À l’issue de ces présentations, le public et les panélistes ont pu partager leurs visions et leurs expériences de collaboration. Plusieurs grands défis et quelques questions ont émané de ces échanges. Certains touchaient la gestion des attentes des partenaires – la reddition de comptes, notamment –, mais un grand thème ressortait davantage que les autres : la concertation. Ce thème aura teinté toutes les conversations, que ce soit au sujet de la refonte des relations entre les partenaires, de l’ouverture à une discussion d’égal à égal ou de l’importance des échanges francs afin d’aborder en équipe partenariale les problèmes et les défis sur le chemin de la réussite.
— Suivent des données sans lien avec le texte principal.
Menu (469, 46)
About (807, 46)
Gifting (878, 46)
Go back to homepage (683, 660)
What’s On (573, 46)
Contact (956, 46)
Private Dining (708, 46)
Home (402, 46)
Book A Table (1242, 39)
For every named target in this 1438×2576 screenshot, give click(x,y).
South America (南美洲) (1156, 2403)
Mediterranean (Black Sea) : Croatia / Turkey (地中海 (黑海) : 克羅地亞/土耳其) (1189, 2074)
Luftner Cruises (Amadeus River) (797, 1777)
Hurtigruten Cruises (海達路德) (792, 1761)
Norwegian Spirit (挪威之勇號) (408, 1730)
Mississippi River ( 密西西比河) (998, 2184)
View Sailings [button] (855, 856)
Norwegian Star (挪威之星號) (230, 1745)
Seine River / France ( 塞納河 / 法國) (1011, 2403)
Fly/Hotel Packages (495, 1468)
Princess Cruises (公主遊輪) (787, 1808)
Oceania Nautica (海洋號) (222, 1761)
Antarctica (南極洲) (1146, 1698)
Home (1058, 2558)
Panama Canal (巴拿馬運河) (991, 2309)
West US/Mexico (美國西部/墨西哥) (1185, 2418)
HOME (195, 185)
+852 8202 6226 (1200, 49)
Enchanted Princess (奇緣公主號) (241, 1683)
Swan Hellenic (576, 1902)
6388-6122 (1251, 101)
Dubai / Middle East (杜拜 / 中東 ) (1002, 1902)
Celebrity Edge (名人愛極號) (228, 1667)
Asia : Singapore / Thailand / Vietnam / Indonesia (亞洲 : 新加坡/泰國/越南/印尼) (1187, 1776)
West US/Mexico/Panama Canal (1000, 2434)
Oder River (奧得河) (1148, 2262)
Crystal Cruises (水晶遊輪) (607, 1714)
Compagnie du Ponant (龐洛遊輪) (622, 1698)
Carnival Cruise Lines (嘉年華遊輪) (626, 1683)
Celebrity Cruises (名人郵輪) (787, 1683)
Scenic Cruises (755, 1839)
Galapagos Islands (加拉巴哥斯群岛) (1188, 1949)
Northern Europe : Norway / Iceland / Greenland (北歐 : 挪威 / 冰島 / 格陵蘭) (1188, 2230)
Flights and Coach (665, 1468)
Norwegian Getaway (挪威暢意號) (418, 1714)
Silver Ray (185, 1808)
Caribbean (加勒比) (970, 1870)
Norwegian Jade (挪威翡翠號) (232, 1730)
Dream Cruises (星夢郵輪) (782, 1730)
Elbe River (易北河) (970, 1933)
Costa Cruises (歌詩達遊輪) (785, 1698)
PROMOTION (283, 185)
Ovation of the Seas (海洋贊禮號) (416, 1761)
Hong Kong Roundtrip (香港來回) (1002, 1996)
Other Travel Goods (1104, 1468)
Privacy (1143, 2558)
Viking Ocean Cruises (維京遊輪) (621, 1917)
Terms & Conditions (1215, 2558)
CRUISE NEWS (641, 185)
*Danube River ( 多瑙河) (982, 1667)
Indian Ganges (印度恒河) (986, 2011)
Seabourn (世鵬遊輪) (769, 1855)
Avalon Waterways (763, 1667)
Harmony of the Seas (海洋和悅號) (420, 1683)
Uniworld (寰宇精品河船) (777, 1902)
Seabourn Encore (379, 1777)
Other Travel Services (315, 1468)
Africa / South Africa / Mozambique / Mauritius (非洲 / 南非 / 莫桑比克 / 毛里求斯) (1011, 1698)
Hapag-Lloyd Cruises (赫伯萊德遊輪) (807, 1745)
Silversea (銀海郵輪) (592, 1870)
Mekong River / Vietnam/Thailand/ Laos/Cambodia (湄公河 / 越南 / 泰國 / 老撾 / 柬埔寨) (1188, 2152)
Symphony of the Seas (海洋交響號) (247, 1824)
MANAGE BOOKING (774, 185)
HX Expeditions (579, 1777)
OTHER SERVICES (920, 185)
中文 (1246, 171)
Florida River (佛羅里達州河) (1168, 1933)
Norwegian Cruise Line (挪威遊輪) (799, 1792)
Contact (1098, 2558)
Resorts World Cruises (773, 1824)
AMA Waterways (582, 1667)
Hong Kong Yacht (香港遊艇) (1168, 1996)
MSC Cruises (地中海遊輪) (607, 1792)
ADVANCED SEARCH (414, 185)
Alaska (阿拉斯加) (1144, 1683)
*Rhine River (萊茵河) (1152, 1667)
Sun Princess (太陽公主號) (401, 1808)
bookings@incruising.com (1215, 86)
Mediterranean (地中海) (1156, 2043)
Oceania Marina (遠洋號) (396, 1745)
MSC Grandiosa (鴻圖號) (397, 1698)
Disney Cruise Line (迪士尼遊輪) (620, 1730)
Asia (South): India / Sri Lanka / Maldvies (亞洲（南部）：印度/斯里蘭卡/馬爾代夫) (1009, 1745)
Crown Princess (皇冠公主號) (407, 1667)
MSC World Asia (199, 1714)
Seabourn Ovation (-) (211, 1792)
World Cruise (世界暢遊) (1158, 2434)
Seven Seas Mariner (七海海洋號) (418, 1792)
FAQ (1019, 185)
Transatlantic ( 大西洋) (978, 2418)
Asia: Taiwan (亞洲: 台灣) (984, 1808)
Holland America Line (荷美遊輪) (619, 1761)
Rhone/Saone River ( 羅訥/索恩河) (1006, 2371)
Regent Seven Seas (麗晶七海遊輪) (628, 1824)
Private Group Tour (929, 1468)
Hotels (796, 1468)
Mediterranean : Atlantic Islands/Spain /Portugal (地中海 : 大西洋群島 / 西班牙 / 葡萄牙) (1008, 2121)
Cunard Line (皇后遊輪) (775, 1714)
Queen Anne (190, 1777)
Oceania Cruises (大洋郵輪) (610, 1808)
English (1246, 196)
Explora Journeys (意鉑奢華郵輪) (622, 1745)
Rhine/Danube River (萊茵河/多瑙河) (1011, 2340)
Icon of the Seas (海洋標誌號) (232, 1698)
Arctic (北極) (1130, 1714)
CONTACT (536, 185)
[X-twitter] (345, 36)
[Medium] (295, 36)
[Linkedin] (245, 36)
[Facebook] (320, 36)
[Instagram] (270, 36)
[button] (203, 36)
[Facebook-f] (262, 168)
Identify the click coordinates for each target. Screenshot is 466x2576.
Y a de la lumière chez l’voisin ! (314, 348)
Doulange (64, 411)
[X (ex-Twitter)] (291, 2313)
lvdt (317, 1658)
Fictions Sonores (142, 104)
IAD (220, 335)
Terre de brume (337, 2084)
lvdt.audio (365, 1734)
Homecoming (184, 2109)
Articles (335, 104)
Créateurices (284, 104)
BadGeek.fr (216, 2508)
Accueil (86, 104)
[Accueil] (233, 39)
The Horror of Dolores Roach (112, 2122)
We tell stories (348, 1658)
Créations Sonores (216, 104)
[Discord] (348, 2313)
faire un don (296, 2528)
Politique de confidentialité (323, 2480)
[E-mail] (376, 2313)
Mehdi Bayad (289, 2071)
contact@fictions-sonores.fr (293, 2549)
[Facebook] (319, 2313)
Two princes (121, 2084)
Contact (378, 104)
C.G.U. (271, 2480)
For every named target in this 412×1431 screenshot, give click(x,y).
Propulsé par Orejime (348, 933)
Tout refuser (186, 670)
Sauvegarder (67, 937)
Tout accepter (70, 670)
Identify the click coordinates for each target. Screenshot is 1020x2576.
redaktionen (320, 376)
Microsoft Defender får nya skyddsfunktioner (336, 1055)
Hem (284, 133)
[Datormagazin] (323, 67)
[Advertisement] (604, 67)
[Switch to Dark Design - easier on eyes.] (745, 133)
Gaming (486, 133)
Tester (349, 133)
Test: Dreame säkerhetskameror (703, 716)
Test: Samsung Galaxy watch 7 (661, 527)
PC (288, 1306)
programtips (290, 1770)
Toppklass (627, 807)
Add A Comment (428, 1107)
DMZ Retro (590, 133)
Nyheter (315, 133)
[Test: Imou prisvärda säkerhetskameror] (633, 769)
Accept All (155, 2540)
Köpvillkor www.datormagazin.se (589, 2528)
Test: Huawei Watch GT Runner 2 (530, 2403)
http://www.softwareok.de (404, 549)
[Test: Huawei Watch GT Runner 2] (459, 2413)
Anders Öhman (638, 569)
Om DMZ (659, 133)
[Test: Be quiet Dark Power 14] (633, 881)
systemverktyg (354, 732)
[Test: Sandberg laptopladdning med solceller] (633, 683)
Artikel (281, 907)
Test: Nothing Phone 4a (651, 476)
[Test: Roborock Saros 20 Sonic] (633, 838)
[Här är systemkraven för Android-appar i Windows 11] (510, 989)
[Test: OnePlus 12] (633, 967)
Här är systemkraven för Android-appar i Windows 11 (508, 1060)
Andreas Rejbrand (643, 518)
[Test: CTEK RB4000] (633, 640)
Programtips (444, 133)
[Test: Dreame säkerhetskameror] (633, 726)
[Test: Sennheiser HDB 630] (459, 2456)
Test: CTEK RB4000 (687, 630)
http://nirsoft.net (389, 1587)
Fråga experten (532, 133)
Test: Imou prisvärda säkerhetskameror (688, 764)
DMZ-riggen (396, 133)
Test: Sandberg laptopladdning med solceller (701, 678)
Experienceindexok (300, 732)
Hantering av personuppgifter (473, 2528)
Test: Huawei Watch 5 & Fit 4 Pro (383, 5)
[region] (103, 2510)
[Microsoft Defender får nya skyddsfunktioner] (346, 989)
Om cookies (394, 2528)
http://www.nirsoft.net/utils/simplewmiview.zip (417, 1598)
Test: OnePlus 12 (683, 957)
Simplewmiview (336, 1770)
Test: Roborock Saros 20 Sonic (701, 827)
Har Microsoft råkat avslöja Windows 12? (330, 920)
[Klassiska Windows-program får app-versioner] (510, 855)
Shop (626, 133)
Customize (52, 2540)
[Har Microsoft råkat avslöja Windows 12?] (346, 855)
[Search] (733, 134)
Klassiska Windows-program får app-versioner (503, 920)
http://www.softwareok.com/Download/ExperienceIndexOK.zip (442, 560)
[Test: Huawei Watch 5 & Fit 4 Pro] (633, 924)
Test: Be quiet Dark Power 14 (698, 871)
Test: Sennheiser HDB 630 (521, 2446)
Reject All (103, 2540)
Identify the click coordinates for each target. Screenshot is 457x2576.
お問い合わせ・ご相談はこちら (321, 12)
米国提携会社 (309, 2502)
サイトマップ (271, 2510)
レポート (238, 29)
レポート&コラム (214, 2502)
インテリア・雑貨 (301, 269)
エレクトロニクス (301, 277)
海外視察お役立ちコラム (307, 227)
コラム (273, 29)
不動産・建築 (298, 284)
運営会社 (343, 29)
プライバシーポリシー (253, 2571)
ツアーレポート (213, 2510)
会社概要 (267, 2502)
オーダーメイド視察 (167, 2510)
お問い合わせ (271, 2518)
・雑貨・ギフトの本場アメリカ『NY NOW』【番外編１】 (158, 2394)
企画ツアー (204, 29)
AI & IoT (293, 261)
colloqueLes études de cas présentées lors de ces deux journées ont servi de canevas pour entrevoir le futur des pratiques de médiation culturelle. Plusieurs personnes dans la salle ont posé des questions très concrètes sur l’aspect opérationnel des projets, tandis que d’autres souhaitaient aborder des concepts plus théoriques de l’intervention en médiation culturelle. La question de la formation universitaire des médiateurs culturels est apparue en fin de parcours de pair avec les questions liées à l’interrelation de l’art et du travail social dans certains projets. Les questions d’éthique étaient au centre de cette discussion. Ces sujets ne peuvent être pris à la légère, selon Danièle Racine, agente de développement culturel à la Division action culturelle et partenariats de la Ville de Montréal, et membre du GRMC, puisqu’une telle formation exige que l’on définisse la médiation culturelle alors que sa pratique évolue constamment. Cette définition pourrait ancrer le champ de pratique dans un espace trop circonscrit, mais elle pourrait par contre aussi contribuer à la reconnaissance du travail des médiateurs culturels à travers le territoire. C’est donc l’une des questions lancées qui met la table pour la suite des discussions.

Ces journées professionnelles sont toujours le théâtre de rencontres improbables, cette fois-ci entre des intervenants de partout au Québec et de la proche francophonie canadienne. Il y a fort à parier que les discussions se poursuivent déjà à travers le territoire et que les prochaines journées professionnelles seront un terreau fertile pour la mise en commun des nouvelles idées qui émergeront au cours des prochains mois.